Politically, things are generally improving as well. The government moves slowly to reform but at least there is some movement. People tell me, "Yes, life is better today than two years ago."

My TV station has a new investment company that is building a fiber-optic ring around the city. They already offer high speed Internet but, by September, they will offer Internet, cable TV and telephone service. While the hardware and software for the system can be expensive, the labor and installation is somewhat cheaper. I suspect they'll build the company and then sell to a global telecom company once it has a market presence.

Sunday, March 9, 2008

I'M BACK: After almost two years away, I'm back in one of my favorite cities, Tirana, Albania, at Hotel President. I'm here to work with a couple of privately owned television stations in Albania--Vizion+ and Top Channel.

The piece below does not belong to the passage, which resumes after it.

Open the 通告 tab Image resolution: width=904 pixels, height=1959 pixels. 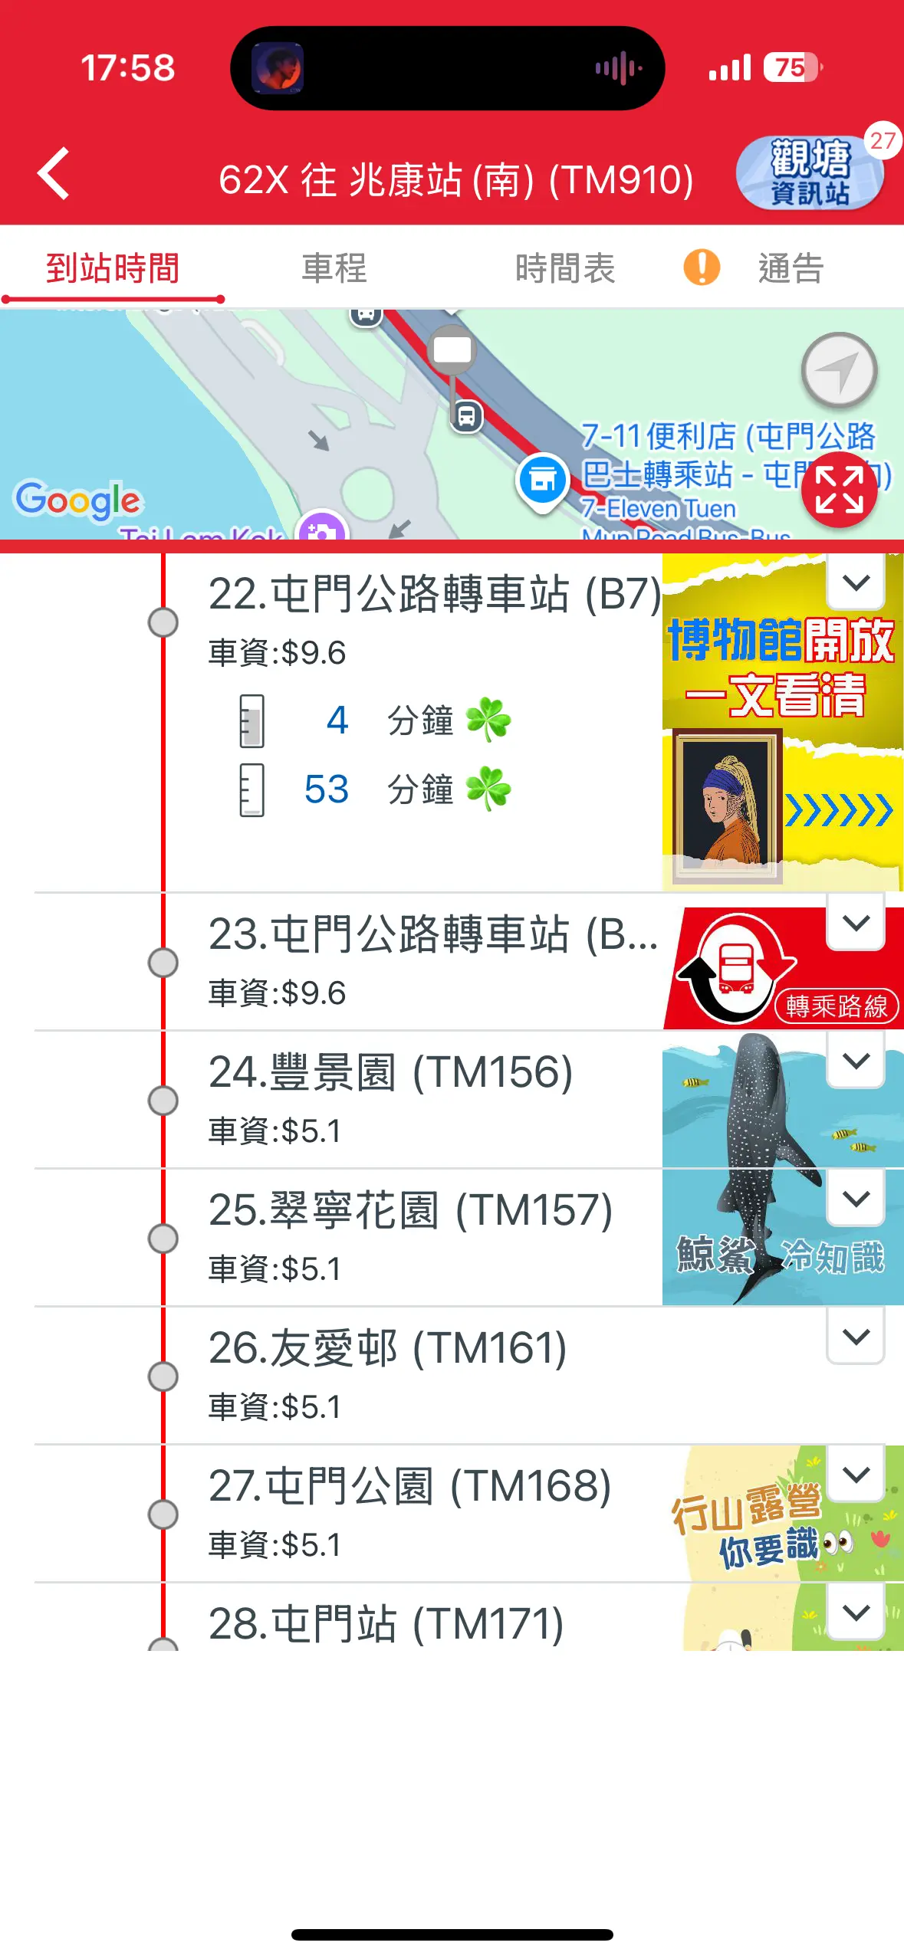[791, 268]
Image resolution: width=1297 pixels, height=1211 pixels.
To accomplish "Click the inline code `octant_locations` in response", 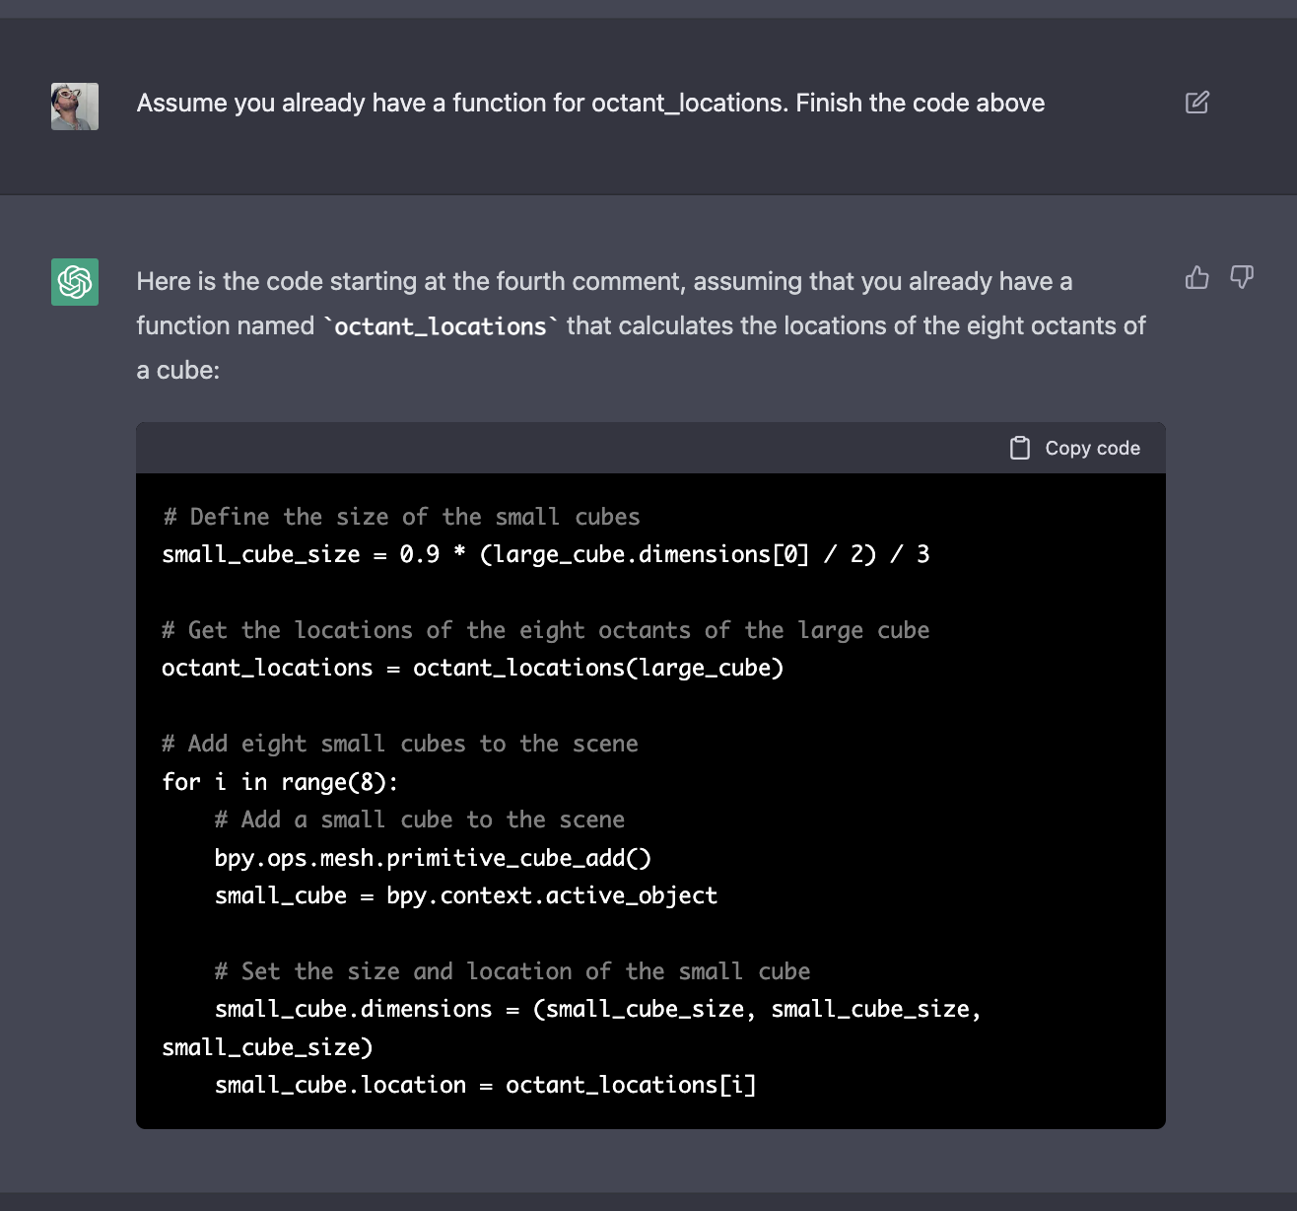I will (441, 326).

Tirana has changed--the first thing I've noticed is that the streets are mostly paved...though there's a lot of construction going on still, including an effort to build a gigantic traffic interchange that will improve the routing of vehicles at a couple of major intersections in the city. I've come to believe it's just better to build the interchange than to try to put in place traffic lights and conventional intersections. People here just don't seem to obey those conventional measures.

Commercial broadcasting gets taken for granted in the U.S. All we want is to watch our favorite entertainment shows but where would we be if we didn't have those stations covering local and national news? Life for most Americans is so good they don't worry much about the news--indeed, network news viewing is declining and has its highest audience among persons 55 and older. But, we can turn on the TV and see a newscast that we can believe is truthful and fair. There certainly are partisan stories from time to time but generally we get a balanced look at the world.

What about newspaper you say? Yes, newspapers really are more important to the coverage of routine local news--city council and local gov't stuff that isn't visual enough for TV. And, they're sometimes the sort of stories TV people are barely smart enough to know how to cover when you consider that a local TV reporter in a small market has little connection to the town.

It's different in Albania. There are many newspapers being published but many sell very few copies and they are expensive for the local readers. Television is the news voice that is free for the audience and it does serve as a check against government actions. Private television is especially important. Government TV was (and is) the voice of the government and that seldom means it's a free, independent, fair/accurate news voice--though maybe that can/will change. Anyway, I'll spend time offering ideas to help the stations run more effectively to improve their service and perhaps improve their profits.